Der frühere israelische Premierminister Naftali Bennett hat die Kriegsführung der Regierung von Benjamin Netanjahu scharf kritisiert.
"Die derzeitige Strategie der Regierung ist, das in niedriger Intensität in die Länge zu ziehen", sagte Bennett der "Bild" (Mittwochsausgabe).
Dem Ex-Premier zufolge "gibt es keinen Krieg in Gaza, es sind nur sehr wenige Soldaten dort". Als Premierminister würde er eine andere Strategie verfolgen: "Wir wollen keinen Krieg, aber wenn man einen Krieg gewinnen will, muss er von sehr hoher Intensität und von sehr kurzer Dauer sein. Das war schon immer unsere Strategie."
Er fordert Netanjahus Kabinett auf: "Gewinnt den Krieg ernsthaft oder schließt einen Deal und kämpft an einem anderen Tag weiter." Der "Abnutzungskrieg ist genau das, was der Iran will". Die iranische Regierung, die Bennett als Drahtzieher des Hamas-Krieges sieht, wolle "Israel langsam seiner Energie und Ressourcen berauben. Und wir sollten nicht nach ihrem Drehbuch spielen."
"Wenn es noch keinen Deal gibt, den Hamas bereit ist zu akzeptieren, würde ich den Druck auf Hamas erhöhen, um einen Deal zu erzwingen", fügte er hinzu. "Das ist es, was man in Verhandlungen macht." Stattdessen senke Israel den Druck auf die Hamas, wodurch kein Deal zustande komme.
Das Vorgehen der israelischen Armee verteidigte Bennett, der selbst früher eine israelische Spezialeinheit kommandierte. "Das Verhältnis von zivilen Opfern zu getöteten Terroristen liegt bei etwa 1 zu 1,3, was das Niedrigste in der Geschichte der urbanen Kriegsführung ist." Zivile Opfer sein Teil der Kriegstaktik der Hamas: "Die Arbeitsweise unserer Feinde ist derzeit darauf ausgerichtet, ihre eigenen Opferzahlen zu erhöhen, um genau die öffentliche Meinung im Westen gegen Israel zu wenden."

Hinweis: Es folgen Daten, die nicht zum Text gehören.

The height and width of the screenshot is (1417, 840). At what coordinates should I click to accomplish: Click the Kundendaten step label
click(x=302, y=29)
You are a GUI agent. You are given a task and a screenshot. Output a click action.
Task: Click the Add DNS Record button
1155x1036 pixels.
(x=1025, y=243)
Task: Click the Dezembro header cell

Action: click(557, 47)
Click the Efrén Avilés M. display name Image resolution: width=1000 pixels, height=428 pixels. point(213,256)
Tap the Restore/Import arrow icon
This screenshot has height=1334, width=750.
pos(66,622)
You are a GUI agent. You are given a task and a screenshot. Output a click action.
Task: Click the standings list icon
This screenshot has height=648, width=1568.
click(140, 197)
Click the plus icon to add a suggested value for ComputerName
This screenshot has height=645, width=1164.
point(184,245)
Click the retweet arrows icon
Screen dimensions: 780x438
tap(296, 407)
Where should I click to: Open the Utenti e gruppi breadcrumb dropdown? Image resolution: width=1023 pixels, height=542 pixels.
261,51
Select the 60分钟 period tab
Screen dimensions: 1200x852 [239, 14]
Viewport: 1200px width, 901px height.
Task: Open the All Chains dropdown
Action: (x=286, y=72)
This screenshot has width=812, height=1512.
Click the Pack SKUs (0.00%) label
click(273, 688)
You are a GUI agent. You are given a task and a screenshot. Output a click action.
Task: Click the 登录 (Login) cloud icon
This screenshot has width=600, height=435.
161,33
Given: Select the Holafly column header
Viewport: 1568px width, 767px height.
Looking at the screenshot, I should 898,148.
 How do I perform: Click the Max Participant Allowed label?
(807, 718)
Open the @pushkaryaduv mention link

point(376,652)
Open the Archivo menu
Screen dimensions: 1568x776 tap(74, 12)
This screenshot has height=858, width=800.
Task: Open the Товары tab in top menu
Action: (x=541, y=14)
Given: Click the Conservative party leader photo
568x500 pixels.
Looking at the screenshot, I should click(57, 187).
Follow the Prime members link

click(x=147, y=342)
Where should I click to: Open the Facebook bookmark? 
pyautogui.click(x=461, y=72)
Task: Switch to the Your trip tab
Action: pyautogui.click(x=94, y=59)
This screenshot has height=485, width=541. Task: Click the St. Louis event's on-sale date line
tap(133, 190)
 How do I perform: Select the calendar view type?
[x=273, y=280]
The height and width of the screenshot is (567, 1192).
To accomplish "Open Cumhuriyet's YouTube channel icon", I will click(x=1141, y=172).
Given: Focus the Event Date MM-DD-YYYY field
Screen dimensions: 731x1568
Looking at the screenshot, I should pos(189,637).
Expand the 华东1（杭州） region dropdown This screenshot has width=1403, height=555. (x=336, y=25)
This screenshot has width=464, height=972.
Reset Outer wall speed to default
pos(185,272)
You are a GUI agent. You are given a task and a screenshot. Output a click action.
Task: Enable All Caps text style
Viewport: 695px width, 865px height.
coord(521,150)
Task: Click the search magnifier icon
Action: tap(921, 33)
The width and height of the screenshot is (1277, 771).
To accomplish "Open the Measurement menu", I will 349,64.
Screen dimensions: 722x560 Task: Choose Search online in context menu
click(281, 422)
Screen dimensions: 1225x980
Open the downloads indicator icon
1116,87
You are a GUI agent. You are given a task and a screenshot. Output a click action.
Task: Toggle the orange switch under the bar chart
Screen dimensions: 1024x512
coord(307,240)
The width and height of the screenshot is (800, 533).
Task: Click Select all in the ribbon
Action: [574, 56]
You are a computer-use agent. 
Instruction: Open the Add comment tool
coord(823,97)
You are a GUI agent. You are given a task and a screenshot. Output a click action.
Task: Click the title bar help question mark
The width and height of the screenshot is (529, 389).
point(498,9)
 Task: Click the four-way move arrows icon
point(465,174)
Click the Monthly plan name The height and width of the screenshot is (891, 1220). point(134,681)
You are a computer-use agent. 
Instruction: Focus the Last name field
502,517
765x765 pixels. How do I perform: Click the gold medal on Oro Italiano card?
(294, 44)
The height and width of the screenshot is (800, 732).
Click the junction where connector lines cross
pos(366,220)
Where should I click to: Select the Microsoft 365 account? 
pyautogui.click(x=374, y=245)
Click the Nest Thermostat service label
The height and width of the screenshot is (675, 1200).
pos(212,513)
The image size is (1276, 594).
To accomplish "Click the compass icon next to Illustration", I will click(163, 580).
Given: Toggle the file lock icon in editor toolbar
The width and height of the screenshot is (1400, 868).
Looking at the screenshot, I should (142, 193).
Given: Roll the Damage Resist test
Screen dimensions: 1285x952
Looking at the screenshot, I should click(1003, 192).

An Netanjahus politischen Manövern übte er indirekt, aber deutlich Kritik. Israelischen Medienberichten zufolge will Netanjahu den amtierenden Verteidigungsminister Joaw Gallant feuern, der immer wieder durch Kritik am Regierungschef aufgefallen war. "Wenn eine Nation im Krieg ist, erwartet sie, dass alle Entscheidungen professionell getroffen werden", sagte Bennett. Dass es um Israels Interessen gehe, nicht um persönliche. "Die israelische Öffentlichkeit hat nicht das Gefühl, dass dies der Fall ist, und ich würde hoffen, dass die Führer Israels sich daran erinnern, warum sie dort sind: um Israel zu verteidigen und nicht um persönliche Interessen zu verfolgen."